Even though your Python program is stuck running the while self._guesses == 0 loop, when you press a button the my_app.handle_touch method is called asynchronously ( in a thread ) and can increment guesses.

Your run method could contain the main logic loop, and would probably be better with something like:

while self.running:
    # do stuff

So you can set running to False and stop the App in your touch handler at any point.
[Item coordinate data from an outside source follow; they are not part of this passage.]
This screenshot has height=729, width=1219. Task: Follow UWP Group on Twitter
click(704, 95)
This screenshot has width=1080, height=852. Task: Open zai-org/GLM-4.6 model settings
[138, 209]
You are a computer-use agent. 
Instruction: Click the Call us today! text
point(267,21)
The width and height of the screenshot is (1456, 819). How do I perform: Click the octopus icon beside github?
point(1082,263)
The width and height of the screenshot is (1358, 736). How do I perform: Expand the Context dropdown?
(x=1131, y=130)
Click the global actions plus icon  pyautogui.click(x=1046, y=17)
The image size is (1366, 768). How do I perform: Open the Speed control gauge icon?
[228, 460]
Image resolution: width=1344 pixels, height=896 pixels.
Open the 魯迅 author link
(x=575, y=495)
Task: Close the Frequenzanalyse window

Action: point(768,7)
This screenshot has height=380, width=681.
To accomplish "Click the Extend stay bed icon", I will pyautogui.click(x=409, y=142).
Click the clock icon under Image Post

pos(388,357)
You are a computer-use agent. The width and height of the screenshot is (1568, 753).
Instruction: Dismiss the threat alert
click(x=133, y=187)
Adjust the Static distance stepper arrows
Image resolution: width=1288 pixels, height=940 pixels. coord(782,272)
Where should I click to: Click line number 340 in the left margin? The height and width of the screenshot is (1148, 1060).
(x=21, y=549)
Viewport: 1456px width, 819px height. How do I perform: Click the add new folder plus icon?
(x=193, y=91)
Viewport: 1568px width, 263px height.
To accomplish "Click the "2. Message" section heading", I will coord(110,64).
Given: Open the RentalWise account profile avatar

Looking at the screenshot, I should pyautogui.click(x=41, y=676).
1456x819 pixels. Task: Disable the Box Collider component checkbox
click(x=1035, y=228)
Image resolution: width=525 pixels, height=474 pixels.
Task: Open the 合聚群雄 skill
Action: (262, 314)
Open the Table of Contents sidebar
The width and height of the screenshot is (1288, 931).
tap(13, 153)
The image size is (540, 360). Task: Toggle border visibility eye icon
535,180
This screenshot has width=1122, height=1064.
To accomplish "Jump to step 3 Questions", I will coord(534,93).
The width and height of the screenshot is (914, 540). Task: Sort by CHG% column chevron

Sorry if this is all jargon to you, but I notice you’re using classes and decorators so I’ve gone slightly techno-babble!

Hi again!

Thanks for your answer, it helped me with that particular problem! Though I now have yet another question along the same lines as the previous, if you might help me again.
So, I’m now trying to figure out how to handle these touch events without those events seemingly interrupting/supplanting my own code! Specifically, my code is as follows:

- game_guess.py - 
class Guess(object):
    def __init__(self):
        print("Started!")

    def START(self):
        _guess = 0
        while(_guess < 10):
            _guess += 1
            if(_guess == 10):
                break
    
    def H_LT(ch, ev):
        print("Test!")

- run.py - 
def main():
    _g = Guess()
    _t.on(_g.H_LT)
    _g.START()

if __name__ == '__main__':
    main()

So, when I normally declare a touch function like:

@_t.on(_t.UP)
def H_LT(ch, ev):
    print("Test!")

…within the ‘Guess’ class itself, it my loop wouldn’t work! Instead, it would just be waiting for touch events (and responding to them). Though the first code snippet doesn’t seem to work either! So my question is - for the Display-O-Tron HAT - where/how should I be declaring/writing these touch events within the code? Since implementing them as the examples suggest seems to have them take president over my own code (the loop doesn’t seem to start, nor to the prints fire).

The code is simplified from what I have, but the rest of the code is not of issue. It’s these bits particularly.